In this confocal microscopic image of rat spinal cords, the left image depicts tissues stained with a green marker to indicate astrocytes reactive to dimethylsphingosine. Cell nuclei are stained blue. The right image is the control.
Big pain, small molecule
Neuropathic pain is a condition in which damaged, dysfunctional or poorly repaired nerves transmit incorrect signals, resulting in an often chronic, crippling range of afflictions that affect millions of people worldwide.
There are no effective treatments. Indeed, the fundamental mechanisms of neuropathic pain remain largely unexplained.
However, in a paper published in the January 22 issue of Nature Chemical Biology, scientists at The Scripps Research Institute, the University of California, San Diego School of Pharmacy and Pharmaceutical Sciences, Washington University in St. Louis and elsewhere have identified a small molecule that may provide a key to eventually, effectively treating neuropathic pain.
The small molecule is called dimethylsphingosine (DMS), a little-known byproduct of cellular reactions involved in producing and sheathing nerve fibers with myelin. Myelin is a fatty substance that acts as insulation around nerve fibers, helping to contain and concentrate passage of their signals.
“We think this is a big step forward in understanding and treating neuropathic pain,” said lead author Gary J. Patti, a research associate at Scripps Research during the study, and now an assistant professor of genetics, chemistry, and medicine at Washington University in St. Louis.
Patti and colleagues identified DMS using a relatively new approach called metabolomics, which measures and contrasts the products of cellular metabolism, such as sugars and amino acids, in much the same way that genomics focuses on genes and their expression or proteomics looks at differences in the levels and activities of proteins.
“These are the molecules that are actually being transformed during cellular activity, and tracking them provides more direct information on what’s happening at a biochemical level,” said Patti.

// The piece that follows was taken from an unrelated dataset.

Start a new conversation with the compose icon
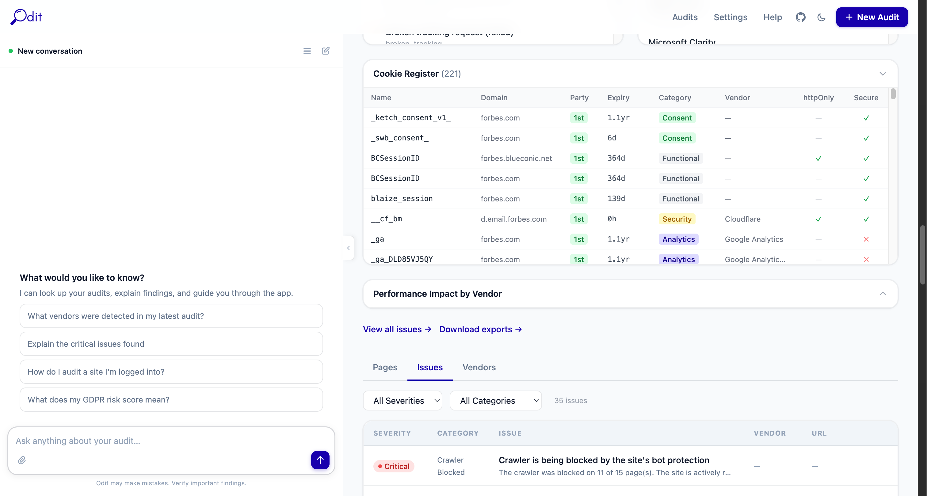The width and height of the screenshot is (927, 496). (x=325, y=51)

In test rats with spinal cord injuries and neuropathic pain, the researchers found that DMS levels were abnormally high in select tissues. Injections of the molecule appeared to produce pain as well.

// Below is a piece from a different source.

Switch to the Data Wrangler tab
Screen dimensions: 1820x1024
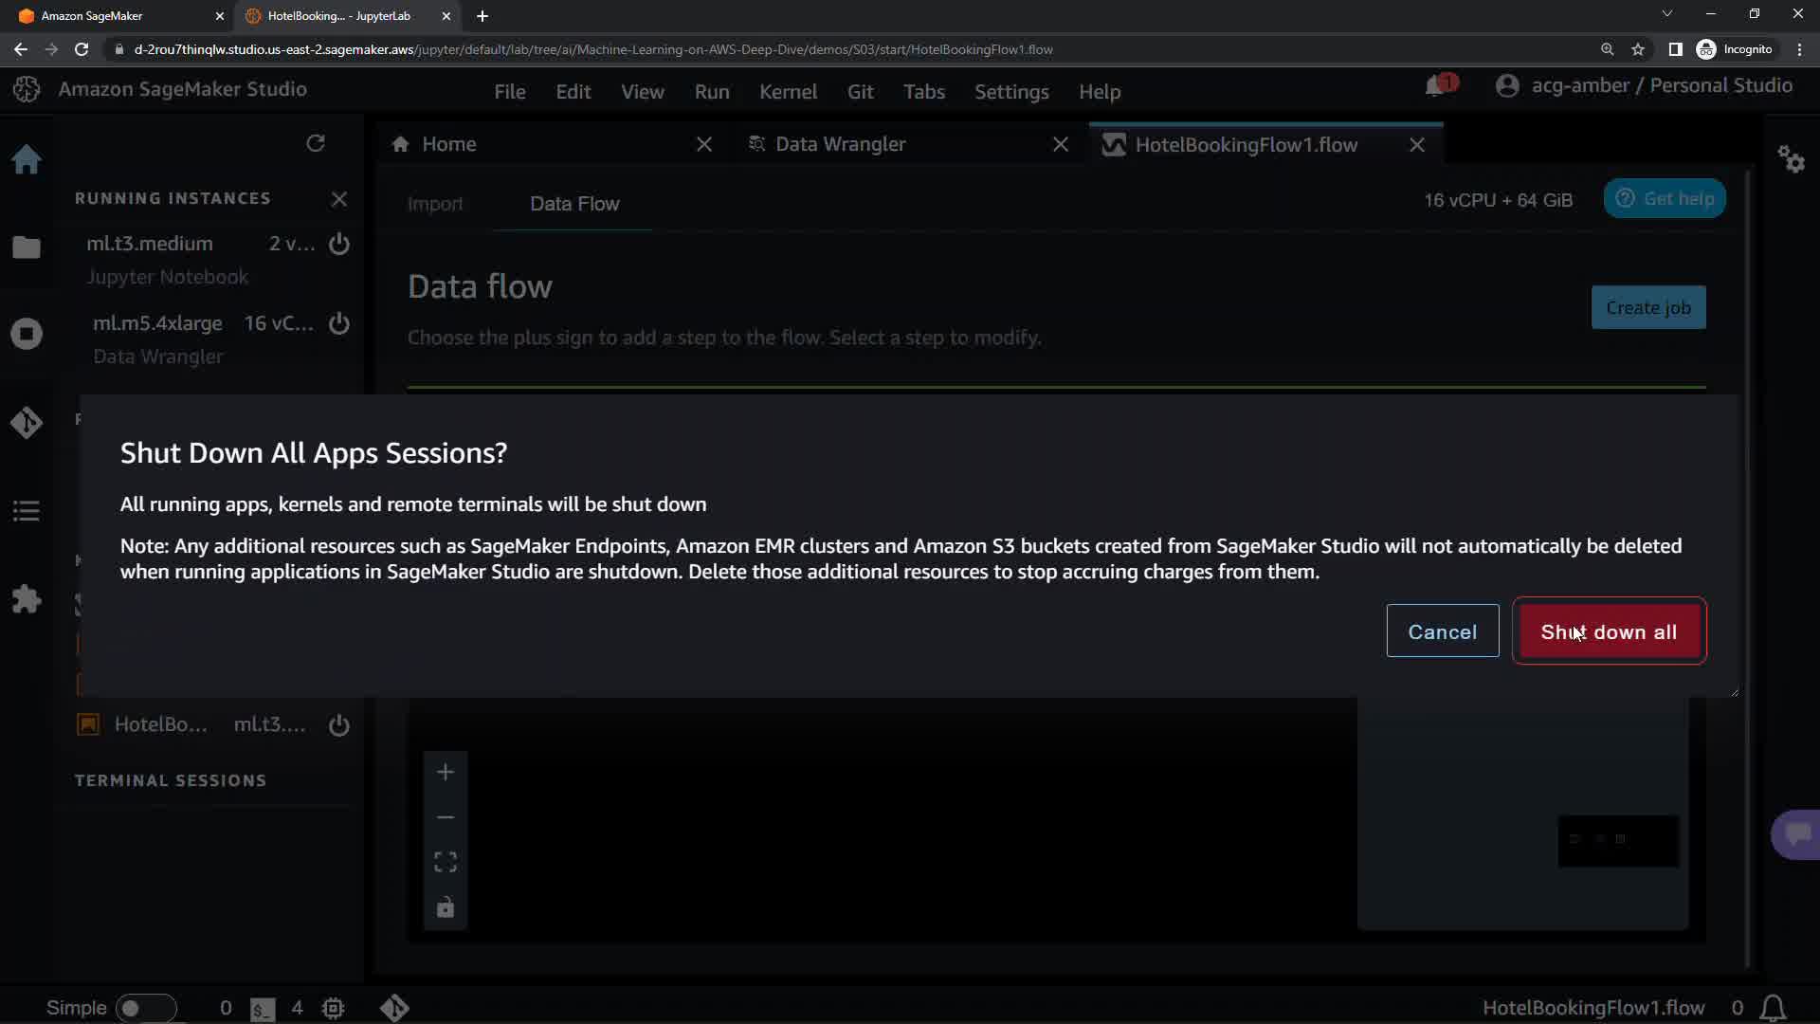[840, 144]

"Once Dr. Patti had identified DMS in the metabolomics screen, we were able to directly test the effect of dosing DMS to produce neuropathic pain in rats, and to characterize the mechanism of the reactive response that DMS produces in astrocytes, neuron-supporting cells found in the spinal cord,” said Marianne Manchester, PhD, a professor in the Skaggs School of Pharmacy and Pharmaceutical Sciences at UC San Diego and a study co-author.
“These results highlight the power of combining metabolomics and in vivo studies to identify new biochemical pathways that can be directly validated and tested for therapeutic benefit.”

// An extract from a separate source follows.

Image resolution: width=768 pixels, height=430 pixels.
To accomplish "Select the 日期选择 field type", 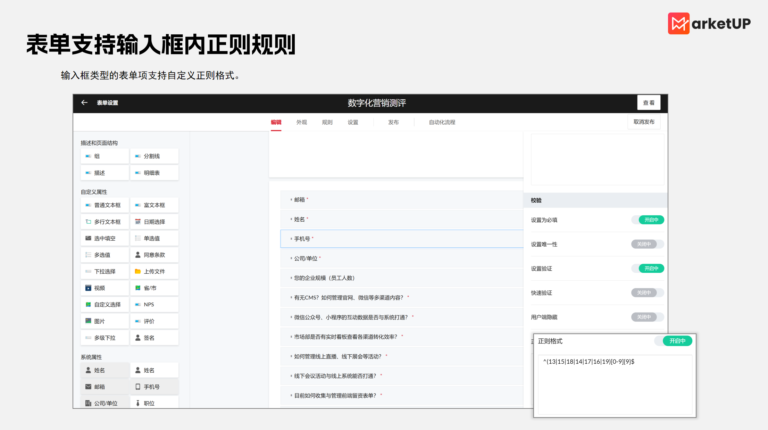I will (154, 221).
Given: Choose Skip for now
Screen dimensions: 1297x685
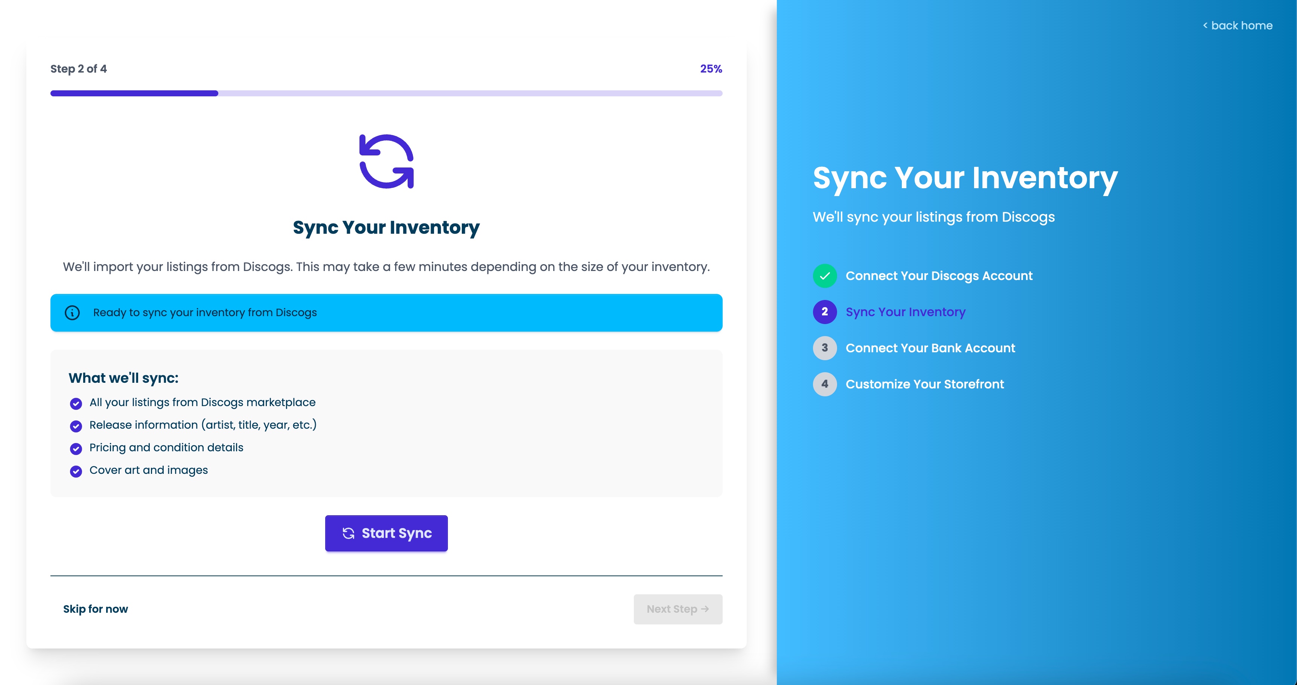Looking at the screenshot, I should click(x=96, y=609).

DMS appears to cause pain in part by stimulating the release of pro-inflammatory molecules from astrocytes. The scientists are now investigating exactly how DMS works and, more importantly, whether specific inhibitors of the small molecule might successfully ease or prevent neuropathic pain.
“We’re very excited about this therapeutic metabolomics approach,” said Gary Siuzdak, a senior investigator in the study, professor of chemistry and molecular biology and director of the Scripps Research Center for Metabolomics. “In fact, we’re already involved in several other projects in which metabolites are giving us a direct indication of disease biochemistry and potential treatments.”